AI vs. Real Artwork Vision Transformer Classifier

In this code, I built a project aimed at classifying images to distinguish between AI-generated and real artwork using a Vision Transformer (ViT) model.

Here’s a breakdown of everything I did

Model Selection and Configuration: I started by choosing the Vision Transformer model (vit_base_patch16_224_in21k) from the timm library, which is known for its strong performance on image classification tasks. This choice was crucial because Vision Transformers are particularly effective for handling image data and understanding complex patterns.

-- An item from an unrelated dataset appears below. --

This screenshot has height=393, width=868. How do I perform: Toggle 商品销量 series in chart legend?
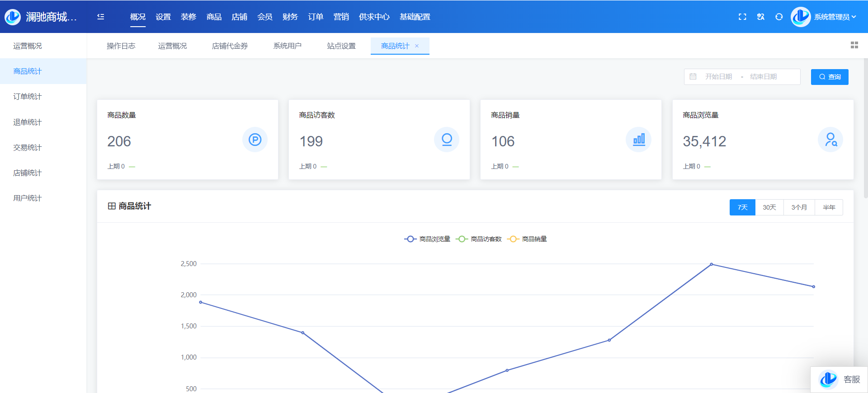527,239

Data Preparation: The images were stored in two directories: one for AI-generated artwork and another for real artwork. I combined the paths and labeled them (0 for AI-generated and 1 for real). I employed StratifiedKFold to split the data into three folds to ensure balanced representation of classes in each fold. This helps in avoiding overfitting and ensures the model generalizes well.

Augmentation and Dataset Class: To enhance the model’s robustness, I applied data augmentation using the albumentations library. Augmentation techniques like flipping, scaling, and rotation were used to simulate different variations of the images. I created a custom Dataset class (ArtDataset) to load the images and apply these augmentations during training.

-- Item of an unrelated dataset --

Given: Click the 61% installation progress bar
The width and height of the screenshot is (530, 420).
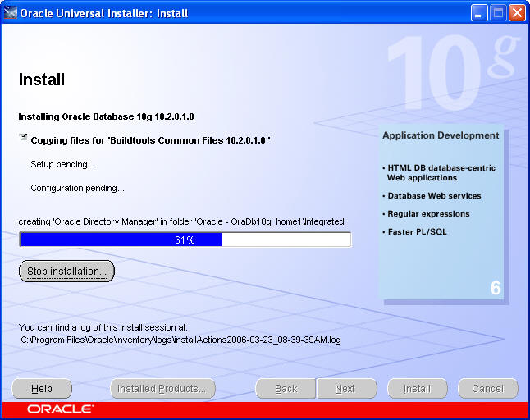Looking at the screenshot, I should tap(185, 240).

Model Architecture: I designed the VITModel class, where I used a pre-trained Vision Transformer model and modified its final layer to output a single value, which indicates the likelihood of the image being real or AI-generated. Training Process: I implemented a Trainer class to handle the training and validation processes. The model was trained using BCEWithLogitsLoss, which is suitable for binary classification tasks. For each epoch, the model was trained on the training set, and its performance was validated on the validation set. The validation metric used was the ROC-AUC score, which is a common metric for binary classification tasks. After each epoch, the model’s state was saved, allowing for the use of these trained models later.

Ensemble and Prediction: In the ensemble.ipynb, I loaded the models trained from each fold and used them to predict on new images. By averaging the predictions from each fold, I aimed to improve the overall prediction accuracy (this technique is known as ensembling). I included functions to display predictions alongside the original image, which is helpful for visualizing the results.

Deployment via Streamlit: Finally, I set up a Streamlit application (app.py) to allow users to upload images and see predictions in real-time. The app loads the trained models, processes the uploaded image, and displays whether the image is predicted to be AI-generated or real.